Could you give the records below again exactly as they stand?

(Stored data entries)

● ● ● ● ●

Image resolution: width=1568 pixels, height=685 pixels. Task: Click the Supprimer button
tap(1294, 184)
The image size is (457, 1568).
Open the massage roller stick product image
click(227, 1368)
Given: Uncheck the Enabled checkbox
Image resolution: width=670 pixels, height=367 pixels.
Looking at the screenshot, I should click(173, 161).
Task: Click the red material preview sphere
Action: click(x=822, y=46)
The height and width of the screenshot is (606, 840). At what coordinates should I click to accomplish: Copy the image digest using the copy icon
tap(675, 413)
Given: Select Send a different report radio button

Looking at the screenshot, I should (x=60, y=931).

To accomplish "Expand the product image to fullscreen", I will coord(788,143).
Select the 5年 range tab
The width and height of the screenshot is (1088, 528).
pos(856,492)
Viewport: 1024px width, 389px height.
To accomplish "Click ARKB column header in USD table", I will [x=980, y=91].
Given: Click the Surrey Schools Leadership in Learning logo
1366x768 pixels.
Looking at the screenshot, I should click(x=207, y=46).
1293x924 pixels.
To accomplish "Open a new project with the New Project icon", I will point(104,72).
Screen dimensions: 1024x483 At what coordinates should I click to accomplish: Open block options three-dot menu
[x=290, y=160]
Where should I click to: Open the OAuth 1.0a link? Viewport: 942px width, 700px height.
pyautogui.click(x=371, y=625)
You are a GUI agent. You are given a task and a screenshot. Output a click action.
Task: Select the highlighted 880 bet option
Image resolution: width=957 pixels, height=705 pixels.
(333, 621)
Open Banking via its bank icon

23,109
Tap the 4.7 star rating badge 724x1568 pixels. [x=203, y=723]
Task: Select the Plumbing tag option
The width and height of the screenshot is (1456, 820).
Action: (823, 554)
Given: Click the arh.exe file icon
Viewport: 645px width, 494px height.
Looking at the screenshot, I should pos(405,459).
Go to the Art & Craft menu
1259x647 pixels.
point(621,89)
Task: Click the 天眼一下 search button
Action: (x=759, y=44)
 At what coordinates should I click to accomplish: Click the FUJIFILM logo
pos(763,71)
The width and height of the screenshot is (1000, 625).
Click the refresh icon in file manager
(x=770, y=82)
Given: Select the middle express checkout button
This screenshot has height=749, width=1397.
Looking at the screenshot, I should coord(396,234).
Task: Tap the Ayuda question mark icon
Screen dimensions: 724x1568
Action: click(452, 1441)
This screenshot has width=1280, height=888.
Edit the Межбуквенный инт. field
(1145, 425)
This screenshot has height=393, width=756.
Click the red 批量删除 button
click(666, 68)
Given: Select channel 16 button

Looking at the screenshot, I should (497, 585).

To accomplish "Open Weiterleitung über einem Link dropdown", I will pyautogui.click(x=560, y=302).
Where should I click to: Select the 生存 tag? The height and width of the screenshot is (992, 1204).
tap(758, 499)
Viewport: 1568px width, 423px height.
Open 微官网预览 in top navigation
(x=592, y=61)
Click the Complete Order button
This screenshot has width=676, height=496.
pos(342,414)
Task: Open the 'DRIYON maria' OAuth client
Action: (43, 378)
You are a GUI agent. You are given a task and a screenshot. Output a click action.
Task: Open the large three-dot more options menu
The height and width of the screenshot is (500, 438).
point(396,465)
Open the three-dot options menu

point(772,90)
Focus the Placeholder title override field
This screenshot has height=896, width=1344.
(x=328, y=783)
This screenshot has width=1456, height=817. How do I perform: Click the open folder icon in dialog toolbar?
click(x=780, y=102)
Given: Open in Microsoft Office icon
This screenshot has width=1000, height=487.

● ● ● ● ●

• _Output below_:
Image resolution: width=1568 pixels, height=685 pixels. Task: Click the Supprimer button
tap(1294, 184)
The image size is (457, 1568).
Open the massage roller stick product image
click(227, 1368)
Given: Uncheck the Enabled checkbox
Image resolution: width=670 pixels, height=367 pixels.
Looking at the screenshot, I should click(173, 161).
Task: Click the red material preview sphere
Action: click(x=822, y=46)
The height and width of the screenshot is (606, 840). At what coordinates should I click to accomplish: Copy the image digest using the copy icon
tap(675, 413)
Given: Select Send a different report radio button

Looking at the screenshot, I should (x=60, y=931).

To accomplish "Expand the product image to fullscreen", I will coord(788,143).
Select the 5年 range tab
The width and height of the screenshot is (1088, 528).
pos(856,492)
Viewport: 1024px width, 389px height.
To accomplish "Click ARKB column header in USD table", I will [x=980, y=91].
Given: Click the Surrey Schools Leadership in Learning logo
1366x768 pixels.
Looking at the screenshot, I should click(x=207, y=46).
1293x924 pixels.
To accomplish "Open a new project with the New Project icon", I will point(104,72).
Screen dimensions: 1024x483 At what coordinates should I click to accomplish: Open block options three-dot menu
[x=290, y=160]
Where should I click to: Open the OAuth 1.0a link? Viewport: 942px width, 700px height.
pyautogui.click(x=371, y=625)
You are a GUI agent. You are given a task and a screenshot. Output a click action.
Task: Select the highlighted 880 bet option
Image resolution: width=957 pixels, height=705 pixels.
(333, 621)
Open Banking via its bank icon

23,109
Tap the 4.7 star rating badge 724x1568 pixels. [x=203, y=723]
Task: Select the Plumbing tag option
The width and height of the screenshot is (1456, 820).
Action: (823, 554)
Given: Click the arh.exe file icon
Viewport: 645px width, 494px height.
Looking at the screenshot, I should pos(405,459).
Go to the Art & Craft menu
1259x647 pixels.
point(621,89)
Task: Click the 天眼一下 search button
Action: (x=759, y=44)
 At what coordinates should I click to accomplish: Click the FUJIFILM logo
pos(763,71)
The width and height of the screenshot is (1000, 625).
Click the refresh icon in file manager
(x=770, y=82)
Given: Select the middle express checkout button
This screenshot has height=749, width=1397.
Looking at the screenshot, I should coord(396,234).
Task: Tap the Ayuda question mark icon
Screen dimensions: 724x1568
Action: click(452, 1441)
This screenshot has width=1280, height=888.
Edit the Межбуквенный инт. field
(1145, 425)
This screenshot has height=393, width=756.
Click the red 批量删除 button
click(666, 68)
Given: Select channel 16 button

Looking at the screenshot, I should (497, 585).

To accomplish "Open Weiterleitung über einem Link dropdown", I will pyautogui.click(x=560, y=302).
Where should I click to: Select the 生存 tag? The height and width of the screenshot is (992, 1204).
tap(758, 499)
Viewport: 1568px width, 423px height.
Open 微官网预览 in top navigation
(x=592, y=61)
Click the Complete Order button
This screenshot has width=676, height=496.
pos(342,414)
Task: Open the 'DRIYON maria' OAuth client
Action: (43, 378)
You are a GUI agent. You are given a task and a screenshot. Output a click action.
Task: Open the large three-dot more options menu
The height and width of the screenshot is (500, 438).
point(396,465)
Open the three-dot options menu

point(772,90)
Focus the Placeholder title override field
This screenshot has height=896, width=1344.
(x=328, y=783)
This screenshot has width=1456, height=817. How do I perform: Click the open folder icon in dialog toolbar?
click(x=780, y=102)
Given: Open in Microsoft Office icon
This screenshot has width=1000, height=487.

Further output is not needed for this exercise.